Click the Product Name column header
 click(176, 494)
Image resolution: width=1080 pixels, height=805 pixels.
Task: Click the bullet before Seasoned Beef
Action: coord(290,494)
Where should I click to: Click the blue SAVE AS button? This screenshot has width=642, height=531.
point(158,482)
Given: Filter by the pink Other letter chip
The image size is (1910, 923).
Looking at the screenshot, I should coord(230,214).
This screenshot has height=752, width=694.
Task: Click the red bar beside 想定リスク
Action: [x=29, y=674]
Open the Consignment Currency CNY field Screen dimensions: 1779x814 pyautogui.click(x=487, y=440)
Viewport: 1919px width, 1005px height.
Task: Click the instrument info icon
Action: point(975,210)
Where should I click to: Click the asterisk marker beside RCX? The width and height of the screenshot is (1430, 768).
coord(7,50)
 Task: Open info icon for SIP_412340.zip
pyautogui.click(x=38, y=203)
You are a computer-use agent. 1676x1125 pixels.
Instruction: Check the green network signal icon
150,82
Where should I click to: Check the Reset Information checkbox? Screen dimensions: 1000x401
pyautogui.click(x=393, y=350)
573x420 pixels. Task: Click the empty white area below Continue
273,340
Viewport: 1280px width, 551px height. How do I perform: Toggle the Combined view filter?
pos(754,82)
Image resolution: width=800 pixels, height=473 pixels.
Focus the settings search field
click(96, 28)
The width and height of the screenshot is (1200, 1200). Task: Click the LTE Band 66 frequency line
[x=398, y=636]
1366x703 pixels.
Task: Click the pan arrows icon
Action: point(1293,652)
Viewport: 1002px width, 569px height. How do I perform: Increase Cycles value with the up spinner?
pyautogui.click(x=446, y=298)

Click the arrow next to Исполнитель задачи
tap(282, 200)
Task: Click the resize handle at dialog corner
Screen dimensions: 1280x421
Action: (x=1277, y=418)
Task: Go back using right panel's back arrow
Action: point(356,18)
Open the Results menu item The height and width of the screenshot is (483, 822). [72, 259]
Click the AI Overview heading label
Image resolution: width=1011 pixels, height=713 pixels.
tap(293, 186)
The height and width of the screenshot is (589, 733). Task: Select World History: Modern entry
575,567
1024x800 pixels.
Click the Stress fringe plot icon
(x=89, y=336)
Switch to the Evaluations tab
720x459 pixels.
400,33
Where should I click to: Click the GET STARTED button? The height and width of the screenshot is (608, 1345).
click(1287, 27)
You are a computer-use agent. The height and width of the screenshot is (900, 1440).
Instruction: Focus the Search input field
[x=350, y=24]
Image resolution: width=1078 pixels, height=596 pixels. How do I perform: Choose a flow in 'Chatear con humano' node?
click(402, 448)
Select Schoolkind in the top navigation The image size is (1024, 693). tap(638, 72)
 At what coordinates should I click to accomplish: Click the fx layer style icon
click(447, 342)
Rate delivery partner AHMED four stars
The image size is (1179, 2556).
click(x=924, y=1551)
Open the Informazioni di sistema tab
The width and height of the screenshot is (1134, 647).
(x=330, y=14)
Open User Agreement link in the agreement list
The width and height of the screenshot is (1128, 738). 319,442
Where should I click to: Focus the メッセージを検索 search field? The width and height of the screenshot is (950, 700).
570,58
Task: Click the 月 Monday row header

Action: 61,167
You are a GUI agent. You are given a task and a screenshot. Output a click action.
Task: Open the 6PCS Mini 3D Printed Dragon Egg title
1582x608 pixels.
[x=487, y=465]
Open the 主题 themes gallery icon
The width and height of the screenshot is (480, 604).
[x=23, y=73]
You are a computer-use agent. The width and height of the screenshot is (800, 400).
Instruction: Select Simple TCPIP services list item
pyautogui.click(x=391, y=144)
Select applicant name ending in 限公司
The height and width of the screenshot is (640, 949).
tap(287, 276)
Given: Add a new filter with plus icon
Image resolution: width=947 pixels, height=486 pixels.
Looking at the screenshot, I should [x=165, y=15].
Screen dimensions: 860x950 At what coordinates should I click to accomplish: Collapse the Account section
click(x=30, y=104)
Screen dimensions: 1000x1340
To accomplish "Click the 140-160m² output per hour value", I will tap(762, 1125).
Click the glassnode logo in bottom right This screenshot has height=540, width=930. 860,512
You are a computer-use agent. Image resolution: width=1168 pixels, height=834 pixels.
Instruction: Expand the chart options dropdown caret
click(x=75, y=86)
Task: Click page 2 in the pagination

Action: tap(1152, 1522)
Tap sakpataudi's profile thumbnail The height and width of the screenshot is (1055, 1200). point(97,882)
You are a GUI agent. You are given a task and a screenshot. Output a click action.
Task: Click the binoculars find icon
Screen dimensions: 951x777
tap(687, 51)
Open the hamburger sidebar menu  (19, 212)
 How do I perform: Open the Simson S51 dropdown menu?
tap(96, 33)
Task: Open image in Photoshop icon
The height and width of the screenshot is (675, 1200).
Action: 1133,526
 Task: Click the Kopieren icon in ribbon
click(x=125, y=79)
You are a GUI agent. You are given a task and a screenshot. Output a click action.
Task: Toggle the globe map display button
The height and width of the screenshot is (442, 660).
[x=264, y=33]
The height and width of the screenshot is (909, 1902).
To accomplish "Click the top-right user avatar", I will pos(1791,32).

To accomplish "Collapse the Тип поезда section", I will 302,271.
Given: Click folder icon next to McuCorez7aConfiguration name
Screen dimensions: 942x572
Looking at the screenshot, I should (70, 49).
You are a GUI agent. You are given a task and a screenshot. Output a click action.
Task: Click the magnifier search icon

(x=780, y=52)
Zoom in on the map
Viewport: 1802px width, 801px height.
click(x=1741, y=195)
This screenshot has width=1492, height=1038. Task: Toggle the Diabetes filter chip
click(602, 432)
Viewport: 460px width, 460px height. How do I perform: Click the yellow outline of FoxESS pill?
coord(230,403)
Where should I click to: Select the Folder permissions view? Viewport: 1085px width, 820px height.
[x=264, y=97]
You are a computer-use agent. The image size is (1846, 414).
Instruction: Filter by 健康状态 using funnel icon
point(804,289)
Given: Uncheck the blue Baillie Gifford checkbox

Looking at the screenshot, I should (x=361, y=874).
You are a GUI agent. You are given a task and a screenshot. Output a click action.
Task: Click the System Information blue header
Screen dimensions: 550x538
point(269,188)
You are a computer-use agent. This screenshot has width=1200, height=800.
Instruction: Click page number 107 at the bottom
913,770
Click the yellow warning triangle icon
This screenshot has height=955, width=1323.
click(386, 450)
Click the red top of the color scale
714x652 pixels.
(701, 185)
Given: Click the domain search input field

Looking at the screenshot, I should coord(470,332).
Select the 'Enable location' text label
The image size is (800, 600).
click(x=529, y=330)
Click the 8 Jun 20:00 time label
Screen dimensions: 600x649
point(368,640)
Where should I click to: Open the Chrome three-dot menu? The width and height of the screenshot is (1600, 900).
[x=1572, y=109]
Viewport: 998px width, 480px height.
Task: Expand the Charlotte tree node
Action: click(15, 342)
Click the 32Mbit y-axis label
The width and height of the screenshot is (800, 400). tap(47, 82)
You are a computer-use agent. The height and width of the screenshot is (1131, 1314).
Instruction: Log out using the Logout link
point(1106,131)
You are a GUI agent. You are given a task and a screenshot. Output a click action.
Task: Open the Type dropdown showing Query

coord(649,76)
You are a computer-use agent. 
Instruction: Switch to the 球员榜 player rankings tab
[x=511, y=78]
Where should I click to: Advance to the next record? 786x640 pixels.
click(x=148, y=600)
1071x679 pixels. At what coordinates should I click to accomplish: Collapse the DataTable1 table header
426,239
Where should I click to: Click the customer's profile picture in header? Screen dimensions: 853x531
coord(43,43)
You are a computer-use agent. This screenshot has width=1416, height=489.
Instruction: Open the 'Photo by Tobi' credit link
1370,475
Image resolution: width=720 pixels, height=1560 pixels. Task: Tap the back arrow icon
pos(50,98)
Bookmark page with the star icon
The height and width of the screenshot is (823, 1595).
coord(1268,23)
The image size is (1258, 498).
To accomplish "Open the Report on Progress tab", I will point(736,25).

────────────────────

Give only the number of lines in the data that include the string "computer".

#### Output for this task
9